7 Spatial Regression Models
7.1 Spatial Regression Models
To address spatial autocorrelation when performing regression analyses, there are several models that are used to account for issues where:
- coefficient estimates may be biased
- standard errors may be incorrect
- significance tests may be misleading
- important spatial processes may be missed
7.2 Why Spatial Autocorrelation Happens
When regression residuals show spatial autocorrelation, it usually means something spatial is missing from the model But the reason can vary. There are several common types of spatial autocorrelation problems that each require a different modeling approach.

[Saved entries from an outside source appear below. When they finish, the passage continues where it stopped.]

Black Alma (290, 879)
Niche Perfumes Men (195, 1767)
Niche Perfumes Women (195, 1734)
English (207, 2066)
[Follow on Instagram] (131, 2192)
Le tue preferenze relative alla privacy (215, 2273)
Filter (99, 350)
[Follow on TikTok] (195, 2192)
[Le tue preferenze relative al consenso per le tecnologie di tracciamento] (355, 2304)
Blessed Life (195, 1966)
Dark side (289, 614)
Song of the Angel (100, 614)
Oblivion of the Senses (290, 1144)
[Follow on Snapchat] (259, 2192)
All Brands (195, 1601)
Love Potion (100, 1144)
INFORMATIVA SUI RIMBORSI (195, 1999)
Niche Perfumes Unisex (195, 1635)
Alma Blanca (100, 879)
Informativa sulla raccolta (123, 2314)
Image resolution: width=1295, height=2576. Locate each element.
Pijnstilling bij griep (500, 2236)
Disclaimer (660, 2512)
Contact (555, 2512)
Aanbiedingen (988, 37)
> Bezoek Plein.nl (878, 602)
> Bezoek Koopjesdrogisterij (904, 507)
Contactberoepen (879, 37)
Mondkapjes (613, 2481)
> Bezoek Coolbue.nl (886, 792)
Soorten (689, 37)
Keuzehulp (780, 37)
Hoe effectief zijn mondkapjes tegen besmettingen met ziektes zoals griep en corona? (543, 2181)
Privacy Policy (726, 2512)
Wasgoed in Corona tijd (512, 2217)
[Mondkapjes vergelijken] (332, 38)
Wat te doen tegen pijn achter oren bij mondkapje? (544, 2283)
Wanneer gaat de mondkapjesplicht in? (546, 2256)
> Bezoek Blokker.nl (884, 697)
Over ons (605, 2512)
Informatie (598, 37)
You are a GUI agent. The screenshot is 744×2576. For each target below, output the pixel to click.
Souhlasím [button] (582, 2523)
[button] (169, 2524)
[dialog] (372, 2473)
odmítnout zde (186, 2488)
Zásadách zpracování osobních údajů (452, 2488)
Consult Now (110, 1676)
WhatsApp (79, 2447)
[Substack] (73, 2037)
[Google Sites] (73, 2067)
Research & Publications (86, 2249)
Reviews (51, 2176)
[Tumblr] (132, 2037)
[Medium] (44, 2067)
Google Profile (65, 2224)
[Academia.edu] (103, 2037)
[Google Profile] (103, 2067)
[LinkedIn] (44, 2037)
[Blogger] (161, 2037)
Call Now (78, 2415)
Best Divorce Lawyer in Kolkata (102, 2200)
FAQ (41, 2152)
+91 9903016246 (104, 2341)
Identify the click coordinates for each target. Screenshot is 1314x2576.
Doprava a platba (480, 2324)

7.3 Four Types of Spatial Autocorrelation Issues
Spatial autocorrelation in regression often comes from one of four sources:
- Missing variables (confounding variables)
- The mix of confounding variables is so complex that we can’t identify the issue
- Each object might be impacting the ones next to it
- The relationship itself between the variables might changes as you move across space
7.3.1 Missing/Confounding Variables
Sometimes spatial autocorrelation appears because an important explanatory variable is missing. For example:
Suppose we model housing prices using:
- house size
- number of bedrooms
But we ignore:
- school quality
- neighborhood desirability
- access to parks
The best solution is to add better explanatory variables. This improves the model directly. Sometimes spatial autocorrelation disappears once the missing variable is included.
7.3.2 Spatial Error Model
Sometimes the missing influences are:
- numerous
- complex
- difficult to measure
- unknown
This creates spatially autocorrelated error. Essentially, nearby model errors become similar because unmeasured spatial processes are affecting observations.
A Spatial Error Model (SEM) handles this by modeling spatial structure in the residuals.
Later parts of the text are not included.